06 Aralık 2014 13:52

Barak ne yana düşer, Vatan ne yana düşer

Toplumları derinden etkileyen olayları kadının gözüyle değerlendirmiyorsanız eksik değerlendirmiş olursunuz. Kadınlar öyle uzun uzun analizler yapmazlar. Yapamadıklarından da değil, hissettikleri derin acı, kuru kuru bir analizden ötedir de ondan.

Paylaş

Kader BAYRAM
Bunun en güzel örneği Cumartesi Annelerinden Berfo Ana’dır. Herkes durumu değerlendirir ama Berfo Ana’nın yaşadığı derin acıyı anlatan sözlerinin üzerine söylenecek söz kalmaz. Ülkemizi derinden etkileyen 6-7 Ekim Kobanê’yle dayanışma eylemleri de böyledir. Antep’te yaşanan eylemlerin ve 5 ölümün olduğu Vatan ve Barak mahallelerindeki olayların üzerinden 1 ay geçti. Bu mahallelerde yaşayan kadınlar ne düşünüyor? Ne hissettiler? Bu iki mahalle neyi temsil ediyor?

Verilen kayıtlar
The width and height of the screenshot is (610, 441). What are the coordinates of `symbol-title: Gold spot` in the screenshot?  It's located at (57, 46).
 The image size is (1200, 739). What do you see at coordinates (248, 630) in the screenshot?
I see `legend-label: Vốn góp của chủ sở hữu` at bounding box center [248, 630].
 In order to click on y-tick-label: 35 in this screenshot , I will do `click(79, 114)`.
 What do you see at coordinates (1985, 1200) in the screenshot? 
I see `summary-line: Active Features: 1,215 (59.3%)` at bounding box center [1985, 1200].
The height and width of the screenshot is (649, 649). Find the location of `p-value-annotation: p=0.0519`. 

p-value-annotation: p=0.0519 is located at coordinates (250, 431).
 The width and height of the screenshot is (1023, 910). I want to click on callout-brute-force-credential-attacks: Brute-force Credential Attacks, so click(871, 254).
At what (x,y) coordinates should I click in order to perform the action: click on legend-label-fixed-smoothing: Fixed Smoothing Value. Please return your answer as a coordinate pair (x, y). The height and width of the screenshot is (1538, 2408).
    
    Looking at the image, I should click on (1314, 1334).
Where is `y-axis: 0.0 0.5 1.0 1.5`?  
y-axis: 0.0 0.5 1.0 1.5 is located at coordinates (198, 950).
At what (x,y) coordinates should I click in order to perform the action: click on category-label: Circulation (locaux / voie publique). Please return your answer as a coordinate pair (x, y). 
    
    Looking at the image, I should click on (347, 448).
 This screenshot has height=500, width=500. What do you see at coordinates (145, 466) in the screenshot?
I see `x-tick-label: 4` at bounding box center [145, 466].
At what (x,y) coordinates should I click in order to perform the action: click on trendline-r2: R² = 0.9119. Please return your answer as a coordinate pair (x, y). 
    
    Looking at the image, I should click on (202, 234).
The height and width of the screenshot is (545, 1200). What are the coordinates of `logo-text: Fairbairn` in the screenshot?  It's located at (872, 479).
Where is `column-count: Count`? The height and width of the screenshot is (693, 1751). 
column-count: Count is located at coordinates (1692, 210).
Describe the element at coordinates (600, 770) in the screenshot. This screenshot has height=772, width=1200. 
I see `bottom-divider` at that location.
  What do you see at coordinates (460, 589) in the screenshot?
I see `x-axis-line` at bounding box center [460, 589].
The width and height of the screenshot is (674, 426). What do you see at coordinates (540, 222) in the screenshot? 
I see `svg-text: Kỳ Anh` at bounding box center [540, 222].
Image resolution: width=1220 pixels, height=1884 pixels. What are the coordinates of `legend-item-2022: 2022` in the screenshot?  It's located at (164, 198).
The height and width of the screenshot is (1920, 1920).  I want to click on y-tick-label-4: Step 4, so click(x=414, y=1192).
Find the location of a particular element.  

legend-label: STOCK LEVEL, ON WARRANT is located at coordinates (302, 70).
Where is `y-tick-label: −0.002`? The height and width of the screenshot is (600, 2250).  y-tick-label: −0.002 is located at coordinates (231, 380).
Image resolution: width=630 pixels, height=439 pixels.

Yönergeler
1: Barak ve Vatan mahalleleriyle ilgili yazıda "Toplumları derinden etkileyen" sözlerinden "neyi temsil ediyor?" sözlerine kadar olan kısmı kelimesi kelimesine aktarın.
2: Barak ve Vatan mahalleleriyle ilgili yazıda "Bunun en güzel örneği" diye başlayan paragrafı, ana bilgilerini koruyarak daha kısa biçimde yeniden yazın.
Kayıtlara ihtiyaç yoktur.

Görev yanıtları
1:
Toplumları derinden etkileyen olayları kadının gözüyle değerlendirmiyorsanız eksik değerlendirmiş olursunuz. Kadınlar öyle uzun uzun analizler yapmazlar. Yapamadıklarından da değil, hissettikleri derin acı, kuru kuru bir analizden ötedir de ondan.

Paylaş

Kader BAYRAM
Bunun en güzel örneği Cumartesi Annelerinden Berfo Ana’dır. Herkes durumu değerlendirir ama Berfo Ana’nın yaşadığı derin acıyı anlatan sözlerinin üzerine söylenecek söz kalmaz. Ülkemizi derinden etkileyen 6-7 Ekim Kobanê’yle dayanışma eylemleri de böyledir. Antep’te yaşanan eylemlerin ve 5 ölümün olduğu Vatan ve Barak mahallelerindeki olayların üzerinden 1 ay geçti. Bu mahallelerde yaşayan kadınlar ne düşünüyor? Ne hissettiler? Bu iki mahalle neyi temsil ediyor?

2: Bunun en güzel örneği Cumartesi Annelerinden Berfo Ana’dır. Herkes durumu değerlendirse de onun derin acısını anlatan sözlerinden sonra söylenecek söz kalmaz. Ülkeyi derinden etkileyen 6-7 Ekim Kobanê’yle dayanışma eylemleri de böyledir. Antep’teki eylemlerin ve 5 ölümün yaşandığı Vatan ve Barak mahallelerindeki olayların üzerinden 1 ay geçti. Bu mahallelerdeki kadınlar ne düşünüyor, ne hissetti? Bu iki mahalle neyi temsil ediyor?